La campagne comprendra les éléments clés suivants :

  • Encourager les femmes à signaler les actes de violence conjugale dans un centre social accrédité par l’IRC ;
  • Encourager les hommes à soutenir les femmes qui protestent contre la violence ;
  • Encourager les hommes à protester contre la violence dont ils sont témoins dans leur communauté ;
  • Promouvoir les normes sociales qui soutiennent la conception d’une relation conjugale comme une équipe dont le fonctionnement nécessite communication, égalité et respect ;
  • Promouvoir les normes sociales encourageant les hommes à respecter et protéger les femmes ; et
  • Promouvoir les normes sociales encourageant les femmes à considérer la violence comme un phénomène inacceptable au sein du foyer et un danger pour l’avenir de leurs enfants.

Une évaluation de la campagne étudiera les éléments suivants :

  • Évolution du comportement : nombre d’hommes signalant des actes de violence et mentionnant la campagne de l’IRC comme facteur d’influence ; nombre de femmes signalant des actes de violence, indiquant qu’un homme les a encouragées à le faire et mentionnant la campagne de l’IRC comme facteur d’influence ; nombre de femmes signalant des actes de violence et mentionnant la campagne de l’IRC comme facteur d’influence.
  • Connaissance : sensibilisation à la campagne déterminée par une étude quantitative afin d’en mesurer la portée et de déterminer si les objectifs de connaissance ont été atteints.
  • Normes sociales : discussions avant et après la campagne avec des groupes ciblés afin d’évaluation le rapport mutation des normes sociales / croyances d’ordre privé ; des études quantitative et qualitative mesureront la perception communautaire plutôt que les croyances individuelles

Plaidoyer : la seconde composante finalisera le processus de révision du Code pénal ivoirien et constituera un plaidoyer pour sa validation.

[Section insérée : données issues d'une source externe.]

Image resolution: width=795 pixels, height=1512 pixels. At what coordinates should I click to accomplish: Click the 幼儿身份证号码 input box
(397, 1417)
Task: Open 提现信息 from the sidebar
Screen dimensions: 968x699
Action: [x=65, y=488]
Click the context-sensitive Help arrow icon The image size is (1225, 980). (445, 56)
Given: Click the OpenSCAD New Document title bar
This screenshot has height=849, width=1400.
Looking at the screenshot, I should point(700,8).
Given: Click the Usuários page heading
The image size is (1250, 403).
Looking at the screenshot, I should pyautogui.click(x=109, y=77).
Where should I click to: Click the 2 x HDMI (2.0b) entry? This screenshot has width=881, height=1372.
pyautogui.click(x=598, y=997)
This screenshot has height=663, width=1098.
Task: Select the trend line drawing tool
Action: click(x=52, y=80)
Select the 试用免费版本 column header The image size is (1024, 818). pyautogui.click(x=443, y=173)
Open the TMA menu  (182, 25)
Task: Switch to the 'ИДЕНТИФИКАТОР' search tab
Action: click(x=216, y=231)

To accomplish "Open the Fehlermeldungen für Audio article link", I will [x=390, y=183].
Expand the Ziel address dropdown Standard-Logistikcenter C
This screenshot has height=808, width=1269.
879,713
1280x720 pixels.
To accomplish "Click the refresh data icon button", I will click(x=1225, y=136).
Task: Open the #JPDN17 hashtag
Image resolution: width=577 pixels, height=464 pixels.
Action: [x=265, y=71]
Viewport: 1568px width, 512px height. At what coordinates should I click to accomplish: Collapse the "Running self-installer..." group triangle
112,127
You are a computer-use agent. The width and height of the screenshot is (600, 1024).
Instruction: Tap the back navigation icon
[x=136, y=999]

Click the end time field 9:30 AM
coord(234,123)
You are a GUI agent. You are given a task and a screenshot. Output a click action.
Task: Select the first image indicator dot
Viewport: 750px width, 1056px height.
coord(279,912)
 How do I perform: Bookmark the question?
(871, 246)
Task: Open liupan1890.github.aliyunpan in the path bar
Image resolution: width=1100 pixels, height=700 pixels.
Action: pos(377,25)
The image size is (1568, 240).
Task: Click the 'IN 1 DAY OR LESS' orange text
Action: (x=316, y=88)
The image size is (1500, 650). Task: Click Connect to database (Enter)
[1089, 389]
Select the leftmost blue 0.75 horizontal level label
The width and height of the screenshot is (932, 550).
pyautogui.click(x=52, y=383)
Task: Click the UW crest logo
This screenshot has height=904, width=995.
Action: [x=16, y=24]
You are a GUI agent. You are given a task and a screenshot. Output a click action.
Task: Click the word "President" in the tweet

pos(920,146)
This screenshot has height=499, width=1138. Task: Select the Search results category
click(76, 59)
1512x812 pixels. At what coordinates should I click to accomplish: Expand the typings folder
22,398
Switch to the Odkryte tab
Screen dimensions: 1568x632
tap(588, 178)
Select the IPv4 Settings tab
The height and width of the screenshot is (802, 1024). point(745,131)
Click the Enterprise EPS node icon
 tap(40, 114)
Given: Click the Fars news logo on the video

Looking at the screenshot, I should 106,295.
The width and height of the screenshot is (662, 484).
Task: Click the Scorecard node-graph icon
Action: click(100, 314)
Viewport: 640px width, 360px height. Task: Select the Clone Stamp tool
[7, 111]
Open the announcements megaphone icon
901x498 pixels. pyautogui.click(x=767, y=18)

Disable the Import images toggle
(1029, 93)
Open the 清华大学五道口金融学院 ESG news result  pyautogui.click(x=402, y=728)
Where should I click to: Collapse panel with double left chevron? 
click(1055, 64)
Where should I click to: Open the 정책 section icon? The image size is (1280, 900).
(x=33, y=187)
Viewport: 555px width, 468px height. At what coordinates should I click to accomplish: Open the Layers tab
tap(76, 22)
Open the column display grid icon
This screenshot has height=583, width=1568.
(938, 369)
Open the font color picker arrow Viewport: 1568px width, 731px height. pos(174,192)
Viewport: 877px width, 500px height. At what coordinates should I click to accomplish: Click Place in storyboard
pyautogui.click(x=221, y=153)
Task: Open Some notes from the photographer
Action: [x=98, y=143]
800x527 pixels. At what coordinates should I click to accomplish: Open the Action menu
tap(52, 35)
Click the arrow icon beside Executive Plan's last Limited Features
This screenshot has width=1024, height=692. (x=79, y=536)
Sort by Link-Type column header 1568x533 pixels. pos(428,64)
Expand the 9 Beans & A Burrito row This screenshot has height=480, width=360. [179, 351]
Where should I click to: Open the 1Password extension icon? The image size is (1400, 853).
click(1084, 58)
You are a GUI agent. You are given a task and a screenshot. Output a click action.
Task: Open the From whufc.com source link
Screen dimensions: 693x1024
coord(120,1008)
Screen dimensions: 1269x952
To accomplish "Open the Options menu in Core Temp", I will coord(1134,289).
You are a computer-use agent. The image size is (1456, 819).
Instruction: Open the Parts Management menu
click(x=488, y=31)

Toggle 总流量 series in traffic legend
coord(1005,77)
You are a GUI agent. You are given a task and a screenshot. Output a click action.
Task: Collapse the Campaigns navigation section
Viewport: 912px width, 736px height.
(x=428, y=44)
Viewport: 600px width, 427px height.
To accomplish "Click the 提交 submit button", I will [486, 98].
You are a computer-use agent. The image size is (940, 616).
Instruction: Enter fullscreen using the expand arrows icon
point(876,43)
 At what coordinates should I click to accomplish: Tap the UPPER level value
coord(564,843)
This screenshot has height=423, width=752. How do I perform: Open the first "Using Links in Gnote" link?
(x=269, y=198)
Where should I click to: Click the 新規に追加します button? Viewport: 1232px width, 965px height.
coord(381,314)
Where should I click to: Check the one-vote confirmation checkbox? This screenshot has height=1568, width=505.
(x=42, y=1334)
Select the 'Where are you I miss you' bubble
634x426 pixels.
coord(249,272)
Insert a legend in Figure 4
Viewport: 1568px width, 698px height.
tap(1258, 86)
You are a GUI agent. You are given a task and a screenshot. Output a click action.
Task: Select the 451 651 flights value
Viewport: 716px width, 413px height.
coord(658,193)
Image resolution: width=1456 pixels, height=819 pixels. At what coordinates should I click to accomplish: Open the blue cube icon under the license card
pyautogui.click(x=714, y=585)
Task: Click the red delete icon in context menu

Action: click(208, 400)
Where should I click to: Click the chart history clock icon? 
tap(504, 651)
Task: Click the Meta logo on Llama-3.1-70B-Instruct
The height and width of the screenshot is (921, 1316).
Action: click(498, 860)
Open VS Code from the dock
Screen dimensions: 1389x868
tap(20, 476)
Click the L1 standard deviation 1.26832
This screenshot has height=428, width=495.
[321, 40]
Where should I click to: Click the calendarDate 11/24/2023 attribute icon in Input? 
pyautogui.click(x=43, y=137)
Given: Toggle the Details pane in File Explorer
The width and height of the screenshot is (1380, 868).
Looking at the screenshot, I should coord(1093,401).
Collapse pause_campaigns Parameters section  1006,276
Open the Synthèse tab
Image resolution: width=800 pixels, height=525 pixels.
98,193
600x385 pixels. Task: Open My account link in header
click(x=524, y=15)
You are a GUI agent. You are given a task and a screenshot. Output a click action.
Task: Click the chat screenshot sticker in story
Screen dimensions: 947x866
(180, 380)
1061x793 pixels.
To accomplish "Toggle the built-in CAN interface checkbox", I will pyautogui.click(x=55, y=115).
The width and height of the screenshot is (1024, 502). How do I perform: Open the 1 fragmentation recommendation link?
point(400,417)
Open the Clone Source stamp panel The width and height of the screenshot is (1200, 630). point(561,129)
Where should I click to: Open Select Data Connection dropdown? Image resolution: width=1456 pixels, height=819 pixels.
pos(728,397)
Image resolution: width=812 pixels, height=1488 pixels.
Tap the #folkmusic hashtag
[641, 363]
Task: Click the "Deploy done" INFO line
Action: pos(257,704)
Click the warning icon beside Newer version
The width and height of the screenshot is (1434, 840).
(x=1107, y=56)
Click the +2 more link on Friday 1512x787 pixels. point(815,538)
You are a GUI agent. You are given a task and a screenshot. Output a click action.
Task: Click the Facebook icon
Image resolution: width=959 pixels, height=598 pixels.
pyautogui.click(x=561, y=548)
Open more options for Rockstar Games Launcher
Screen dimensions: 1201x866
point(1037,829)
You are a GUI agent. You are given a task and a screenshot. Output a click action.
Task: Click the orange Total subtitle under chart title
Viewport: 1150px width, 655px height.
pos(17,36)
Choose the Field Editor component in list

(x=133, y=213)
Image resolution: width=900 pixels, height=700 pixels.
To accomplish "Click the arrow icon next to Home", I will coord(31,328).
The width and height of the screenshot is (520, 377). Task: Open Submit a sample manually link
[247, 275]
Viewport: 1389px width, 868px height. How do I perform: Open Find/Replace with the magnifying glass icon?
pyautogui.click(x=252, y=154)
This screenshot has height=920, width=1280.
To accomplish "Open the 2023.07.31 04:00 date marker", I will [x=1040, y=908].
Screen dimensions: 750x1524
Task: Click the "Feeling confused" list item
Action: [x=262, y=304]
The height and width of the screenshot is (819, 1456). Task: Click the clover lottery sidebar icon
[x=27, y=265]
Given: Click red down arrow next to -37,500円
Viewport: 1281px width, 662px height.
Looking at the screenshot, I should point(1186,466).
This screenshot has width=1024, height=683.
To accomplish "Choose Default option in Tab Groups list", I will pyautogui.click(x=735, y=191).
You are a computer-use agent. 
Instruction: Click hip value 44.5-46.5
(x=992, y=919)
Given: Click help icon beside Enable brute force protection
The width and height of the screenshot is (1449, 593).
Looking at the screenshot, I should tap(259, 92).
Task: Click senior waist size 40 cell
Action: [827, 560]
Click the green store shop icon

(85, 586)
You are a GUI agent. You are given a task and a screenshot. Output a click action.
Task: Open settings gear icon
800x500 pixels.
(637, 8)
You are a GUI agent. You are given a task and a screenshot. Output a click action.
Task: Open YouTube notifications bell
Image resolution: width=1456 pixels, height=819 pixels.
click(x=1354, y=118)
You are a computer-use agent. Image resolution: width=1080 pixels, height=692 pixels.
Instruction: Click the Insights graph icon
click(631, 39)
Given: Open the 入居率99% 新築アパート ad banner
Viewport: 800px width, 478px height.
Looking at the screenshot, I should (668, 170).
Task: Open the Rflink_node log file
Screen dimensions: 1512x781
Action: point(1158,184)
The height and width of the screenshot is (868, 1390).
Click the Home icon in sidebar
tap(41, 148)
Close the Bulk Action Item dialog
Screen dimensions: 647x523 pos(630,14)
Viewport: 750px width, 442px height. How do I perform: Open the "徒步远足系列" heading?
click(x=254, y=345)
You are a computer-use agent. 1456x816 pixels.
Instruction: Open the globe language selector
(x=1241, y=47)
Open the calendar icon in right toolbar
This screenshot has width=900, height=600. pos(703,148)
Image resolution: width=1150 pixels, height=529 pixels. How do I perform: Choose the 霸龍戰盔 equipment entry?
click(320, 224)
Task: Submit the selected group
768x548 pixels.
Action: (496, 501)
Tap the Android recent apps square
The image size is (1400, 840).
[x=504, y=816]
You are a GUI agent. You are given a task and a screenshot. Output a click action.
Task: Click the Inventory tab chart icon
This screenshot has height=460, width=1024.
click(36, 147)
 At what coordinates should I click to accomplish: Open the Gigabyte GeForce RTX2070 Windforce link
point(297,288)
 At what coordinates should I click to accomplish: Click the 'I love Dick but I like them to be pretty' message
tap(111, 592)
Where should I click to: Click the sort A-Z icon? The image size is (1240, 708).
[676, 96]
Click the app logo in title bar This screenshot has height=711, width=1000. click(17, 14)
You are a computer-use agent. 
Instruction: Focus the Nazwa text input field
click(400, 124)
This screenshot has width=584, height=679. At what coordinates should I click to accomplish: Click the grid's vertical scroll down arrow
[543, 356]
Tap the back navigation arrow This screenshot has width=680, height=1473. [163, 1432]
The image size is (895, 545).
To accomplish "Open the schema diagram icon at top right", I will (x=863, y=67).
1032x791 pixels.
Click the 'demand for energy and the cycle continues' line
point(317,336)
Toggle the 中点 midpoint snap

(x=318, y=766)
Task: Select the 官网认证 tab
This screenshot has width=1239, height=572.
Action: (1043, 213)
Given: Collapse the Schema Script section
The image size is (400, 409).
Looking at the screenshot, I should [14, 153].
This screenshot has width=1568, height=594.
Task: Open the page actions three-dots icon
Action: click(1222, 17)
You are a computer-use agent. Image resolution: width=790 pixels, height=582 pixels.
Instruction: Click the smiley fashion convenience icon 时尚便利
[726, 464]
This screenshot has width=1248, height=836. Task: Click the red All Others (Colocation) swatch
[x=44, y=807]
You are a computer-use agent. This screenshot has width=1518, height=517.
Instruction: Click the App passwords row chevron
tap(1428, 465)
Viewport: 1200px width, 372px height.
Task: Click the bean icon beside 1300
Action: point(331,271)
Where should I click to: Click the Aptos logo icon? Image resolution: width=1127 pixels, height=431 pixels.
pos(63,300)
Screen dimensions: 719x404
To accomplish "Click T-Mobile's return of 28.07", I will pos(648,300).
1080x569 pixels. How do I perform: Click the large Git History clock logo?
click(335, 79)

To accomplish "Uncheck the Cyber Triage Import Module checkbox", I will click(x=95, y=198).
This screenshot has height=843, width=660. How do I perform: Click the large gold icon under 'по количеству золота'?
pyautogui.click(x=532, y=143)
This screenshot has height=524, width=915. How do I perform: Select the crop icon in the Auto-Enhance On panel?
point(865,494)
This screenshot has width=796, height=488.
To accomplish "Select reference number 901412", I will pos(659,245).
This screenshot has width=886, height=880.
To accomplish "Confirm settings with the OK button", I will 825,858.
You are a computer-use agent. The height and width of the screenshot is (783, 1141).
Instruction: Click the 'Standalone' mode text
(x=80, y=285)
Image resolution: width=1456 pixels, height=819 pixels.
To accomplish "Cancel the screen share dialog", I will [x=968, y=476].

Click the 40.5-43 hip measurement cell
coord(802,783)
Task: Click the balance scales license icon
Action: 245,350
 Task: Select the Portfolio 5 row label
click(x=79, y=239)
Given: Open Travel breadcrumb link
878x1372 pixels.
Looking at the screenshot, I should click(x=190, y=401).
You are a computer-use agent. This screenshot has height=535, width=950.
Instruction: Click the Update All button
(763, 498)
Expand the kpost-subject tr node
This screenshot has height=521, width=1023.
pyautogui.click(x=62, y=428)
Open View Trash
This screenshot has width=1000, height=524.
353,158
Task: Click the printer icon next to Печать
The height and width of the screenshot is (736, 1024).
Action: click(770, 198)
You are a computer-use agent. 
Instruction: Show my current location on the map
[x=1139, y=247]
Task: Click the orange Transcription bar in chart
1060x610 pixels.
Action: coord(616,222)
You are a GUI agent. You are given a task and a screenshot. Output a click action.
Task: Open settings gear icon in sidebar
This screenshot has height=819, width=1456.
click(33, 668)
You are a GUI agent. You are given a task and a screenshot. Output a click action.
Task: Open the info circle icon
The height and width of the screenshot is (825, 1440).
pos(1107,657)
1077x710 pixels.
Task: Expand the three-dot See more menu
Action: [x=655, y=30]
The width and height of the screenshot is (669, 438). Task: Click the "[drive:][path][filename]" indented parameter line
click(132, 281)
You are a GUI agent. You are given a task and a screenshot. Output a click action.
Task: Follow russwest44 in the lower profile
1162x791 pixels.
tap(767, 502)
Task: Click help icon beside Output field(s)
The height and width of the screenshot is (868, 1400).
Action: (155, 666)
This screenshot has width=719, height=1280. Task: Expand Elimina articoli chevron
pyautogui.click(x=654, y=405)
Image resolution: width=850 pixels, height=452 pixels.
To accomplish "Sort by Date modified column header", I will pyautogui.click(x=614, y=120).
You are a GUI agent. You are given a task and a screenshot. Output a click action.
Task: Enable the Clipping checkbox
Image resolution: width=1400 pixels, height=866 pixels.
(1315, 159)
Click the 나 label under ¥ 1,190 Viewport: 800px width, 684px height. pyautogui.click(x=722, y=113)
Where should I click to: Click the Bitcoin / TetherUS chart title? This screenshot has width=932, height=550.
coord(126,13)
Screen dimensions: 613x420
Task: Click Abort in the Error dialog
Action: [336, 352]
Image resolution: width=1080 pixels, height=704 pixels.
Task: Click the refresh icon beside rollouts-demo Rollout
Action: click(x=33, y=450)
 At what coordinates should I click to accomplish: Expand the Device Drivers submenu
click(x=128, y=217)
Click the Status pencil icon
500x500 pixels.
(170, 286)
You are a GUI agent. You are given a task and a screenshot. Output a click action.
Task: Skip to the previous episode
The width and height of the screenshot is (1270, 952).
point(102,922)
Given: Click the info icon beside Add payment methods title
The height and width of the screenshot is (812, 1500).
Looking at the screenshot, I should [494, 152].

Le Code a en effet été révisé en 2010, l’IRC ayant joué un rôle actif dans l’élaboration de son ébauche. Le processus a cependant été suspendu du fait de la crise post-électorale. Le nouveau gouvernement étant désormais en place, il faut saisir cette occasion pour une avancée rapide dans la finalisation de la proposition pour soumission au parlement. Les activités soutiendront l’IRC afin que le comité travaille auprès du Ministère de la Justice pour achever ce processus.